At RES we do not feel that building a bunker is the best use of your resources. To understand why we feel strongly about this, you must differentiate between a bunker and a fallout shelter or safe room. A bunker is specifically designed to protect against military ordinance, and bunkers being built today in America are often designed to offer some degree of protection against a nuclear strike. On the other hand, a fallout shelter is designed to protect against other risks from nuclear attacks and a safe room is designed to mitigate risk from attacks from raiders or other malicious actors. While we do not recommend a bunker, we are very enthusiastic about safe rooms and fallout shelters. 

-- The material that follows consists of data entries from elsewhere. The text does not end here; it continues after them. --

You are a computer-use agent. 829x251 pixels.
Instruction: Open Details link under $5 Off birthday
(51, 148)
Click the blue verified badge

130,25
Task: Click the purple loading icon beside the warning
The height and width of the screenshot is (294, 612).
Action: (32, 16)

Central to our philosophy is the need to be able to stockpile resources. These resources include your land and your home. If you live in an area where you may have to protect against a nuclear blast it is going to be very difficult to protect either of these. A bunker may save you and your family from a nuclear blast, but what will you do after the fallout has settled and you emerge from your bunker? You will have no vehicle, and even if you could escape the blast zone, where would you go and how would you survive? 

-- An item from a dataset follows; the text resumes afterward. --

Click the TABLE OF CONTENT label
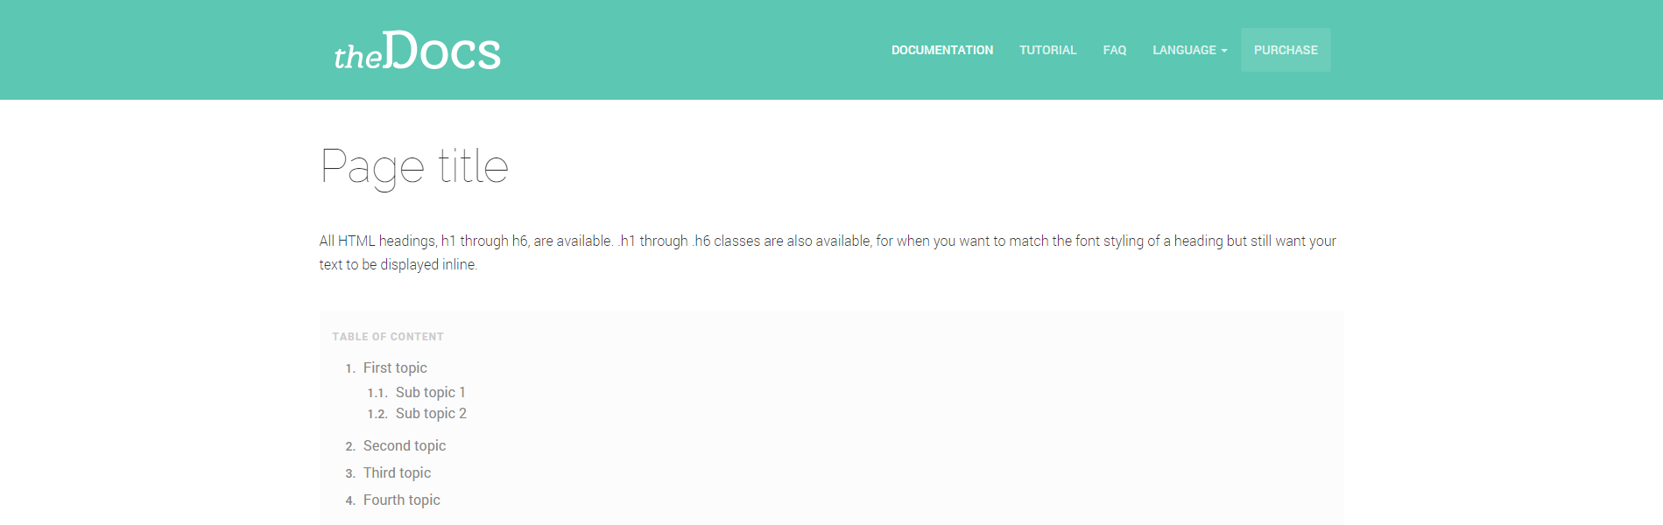This screenshot has width=1663, height=525. [x=388, y=337]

A bunker might make sense if you have a home in a metropolitan area that might be targeted during a nuclear attack, and you suspect that you might not be able to leave town when we begin advising you that risk levels are increasing for nuclear attack—a service we offer. In this case, you may need a small bunker and fallout shelter to survive, but you will need extensive plans for extraction once the fallout has settled, and you will still need a resilient estate where you can be extracted to after you exit your fallout shelter. For most people this isn’t practical, and is just a very cumbersome step on top of an already extensive SPAR planning process.